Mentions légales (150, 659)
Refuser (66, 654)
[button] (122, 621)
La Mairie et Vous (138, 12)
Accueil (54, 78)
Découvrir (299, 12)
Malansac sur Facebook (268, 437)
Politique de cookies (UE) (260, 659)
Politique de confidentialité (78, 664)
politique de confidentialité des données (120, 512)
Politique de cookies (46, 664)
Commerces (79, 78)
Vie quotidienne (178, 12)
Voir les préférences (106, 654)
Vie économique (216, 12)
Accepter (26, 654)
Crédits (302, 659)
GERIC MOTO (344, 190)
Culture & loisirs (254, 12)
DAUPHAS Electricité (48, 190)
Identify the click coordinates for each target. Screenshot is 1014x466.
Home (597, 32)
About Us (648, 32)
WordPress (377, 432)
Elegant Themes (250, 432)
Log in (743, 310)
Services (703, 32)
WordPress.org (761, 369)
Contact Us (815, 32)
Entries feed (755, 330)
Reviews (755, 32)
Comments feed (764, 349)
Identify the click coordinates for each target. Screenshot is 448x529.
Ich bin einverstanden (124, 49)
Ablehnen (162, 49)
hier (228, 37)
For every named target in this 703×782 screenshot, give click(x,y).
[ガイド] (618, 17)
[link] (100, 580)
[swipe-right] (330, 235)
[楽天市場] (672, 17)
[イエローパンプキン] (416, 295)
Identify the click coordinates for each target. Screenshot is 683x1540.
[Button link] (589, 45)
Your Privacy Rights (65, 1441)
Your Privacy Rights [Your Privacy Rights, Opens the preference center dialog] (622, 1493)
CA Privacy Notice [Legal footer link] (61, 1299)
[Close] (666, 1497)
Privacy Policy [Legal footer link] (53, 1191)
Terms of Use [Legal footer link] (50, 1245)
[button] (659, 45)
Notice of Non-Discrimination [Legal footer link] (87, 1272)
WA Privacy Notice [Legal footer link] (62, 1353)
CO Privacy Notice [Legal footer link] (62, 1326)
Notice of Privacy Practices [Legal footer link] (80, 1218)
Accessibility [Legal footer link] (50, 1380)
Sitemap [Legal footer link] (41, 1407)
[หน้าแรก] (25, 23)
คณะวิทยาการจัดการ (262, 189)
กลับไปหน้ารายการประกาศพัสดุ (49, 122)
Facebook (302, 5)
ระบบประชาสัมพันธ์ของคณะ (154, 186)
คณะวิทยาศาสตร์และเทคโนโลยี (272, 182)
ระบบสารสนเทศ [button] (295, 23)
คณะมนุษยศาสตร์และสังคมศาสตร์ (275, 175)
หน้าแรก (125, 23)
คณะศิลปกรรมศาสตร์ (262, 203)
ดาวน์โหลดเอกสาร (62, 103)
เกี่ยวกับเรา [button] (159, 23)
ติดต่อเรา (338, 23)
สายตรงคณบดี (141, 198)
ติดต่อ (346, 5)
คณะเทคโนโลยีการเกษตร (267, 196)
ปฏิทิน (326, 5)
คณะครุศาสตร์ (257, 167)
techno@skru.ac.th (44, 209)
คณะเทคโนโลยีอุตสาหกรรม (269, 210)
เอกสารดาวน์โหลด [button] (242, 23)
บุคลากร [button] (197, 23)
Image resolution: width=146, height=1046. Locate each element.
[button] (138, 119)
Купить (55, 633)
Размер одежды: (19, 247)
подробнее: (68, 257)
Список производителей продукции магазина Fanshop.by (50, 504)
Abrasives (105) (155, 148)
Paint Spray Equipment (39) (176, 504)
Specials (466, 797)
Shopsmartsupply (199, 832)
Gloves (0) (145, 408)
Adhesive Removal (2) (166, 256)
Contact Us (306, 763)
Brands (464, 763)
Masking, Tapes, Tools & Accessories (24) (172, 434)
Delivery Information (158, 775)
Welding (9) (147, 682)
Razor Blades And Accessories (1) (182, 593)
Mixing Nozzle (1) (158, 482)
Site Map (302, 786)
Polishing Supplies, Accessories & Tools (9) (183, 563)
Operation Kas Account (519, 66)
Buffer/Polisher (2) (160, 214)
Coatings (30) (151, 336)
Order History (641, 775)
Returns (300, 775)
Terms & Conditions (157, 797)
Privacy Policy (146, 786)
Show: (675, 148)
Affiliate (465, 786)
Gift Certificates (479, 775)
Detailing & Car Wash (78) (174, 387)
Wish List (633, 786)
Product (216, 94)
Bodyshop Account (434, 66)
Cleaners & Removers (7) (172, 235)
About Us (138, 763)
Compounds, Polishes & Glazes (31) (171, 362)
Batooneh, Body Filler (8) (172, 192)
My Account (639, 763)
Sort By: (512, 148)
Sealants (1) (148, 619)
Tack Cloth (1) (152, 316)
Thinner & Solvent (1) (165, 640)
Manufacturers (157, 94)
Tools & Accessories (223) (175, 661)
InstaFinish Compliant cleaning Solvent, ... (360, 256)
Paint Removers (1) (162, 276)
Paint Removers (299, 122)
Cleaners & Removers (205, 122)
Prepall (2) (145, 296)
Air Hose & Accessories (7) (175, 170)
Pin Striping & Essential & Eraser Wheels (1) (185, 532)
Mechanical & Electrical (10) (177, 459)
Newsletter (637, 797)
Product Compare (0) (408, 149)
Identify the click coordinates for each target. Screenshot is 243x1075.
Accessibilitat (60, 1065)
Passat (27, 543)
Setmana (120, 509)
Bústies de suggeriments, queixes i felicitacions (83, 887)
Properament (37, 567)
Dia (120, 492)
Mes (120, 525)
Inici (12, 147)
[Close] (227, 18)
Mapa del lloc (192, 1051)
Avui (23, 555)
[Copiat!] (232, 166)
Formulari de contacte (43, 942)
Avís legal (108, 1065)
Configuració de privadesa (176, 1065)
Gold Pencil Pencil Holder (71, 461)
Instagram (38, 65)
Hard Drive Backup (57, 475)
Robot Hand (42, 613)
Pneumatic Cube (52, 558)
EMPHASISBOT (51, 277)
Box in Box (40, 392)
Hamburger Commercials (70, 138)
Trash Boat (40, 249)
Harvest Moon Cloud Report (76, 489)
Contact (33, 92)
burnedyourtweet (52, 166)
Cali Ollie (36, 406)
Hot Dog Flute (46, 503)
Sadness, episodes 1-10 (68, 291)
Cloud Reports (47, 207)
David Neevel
....
■ **DESCRIPTION OF THE TASK**
Reproduce the rows starting at "Sitemap [Legal footer link] (41, 1407)" and ending at "Specials (466, 797)", with "Abrasives" renamed to "Grinding Supplies" and every other detail left unchanged. Give only those rows.

■ **SOLUTION TO THIS EXERCISE**
Sitemap [Legal footer link] (41, 1407)
[หน้าแรก] (25, 23)
คณะวิทยาการจัดการ (262, 189)
กลับไปหน้ารายการประกาศพัสดุ (49, 122)
Facebook (302, 5)
ระบบประชาสัมพันธ์ของคณะ (154, 186)
คณะวิทยาศาสตร์และเทคโนโลยี (272, 182)
ระบบสารสนเทศ [button] (295, 23)
คณะมนุษยศาสตร์และสังคมศาสตร์ (275, 175)
หน้าแรก (125, 23)
คณะศิลปกรรมศาสตร์ (262, 203)
ดาวน์โหลดเอกสาร (62, 103)
เกี่ยวกับเรา [button] (159, 23)
ติดต่อเรา (338, 23)
สายตรงคณบดี (141, 198)
ติดต่อ (346, 5)
คณะเทคโนโลยีการเกษตร (267, 196)
ปฏิทิน (326, 5)
คณะครุศาสตร์ (257, 167)
techno@skru.ac.th (44, 209)
คณะเทคโนโลยีอุตสาหกรรม (269, 210)
เอกสารดาวน์โหลด [button] (242, 23)
บุคลากร [button] (197, 23)
Image resolution: width=146, height=1046. Locate each element.
[button] (138, 119)
Купить (55, 633)
Размер одежды: (19, 247)
подробнее: (68, 257)
Список производителей продукции магазина Fanshop.by (50, 504)
Grinding Supplies (105) (155, 148)
Paint Spray Equipment (39) (176, 504)
Specials (466, 797)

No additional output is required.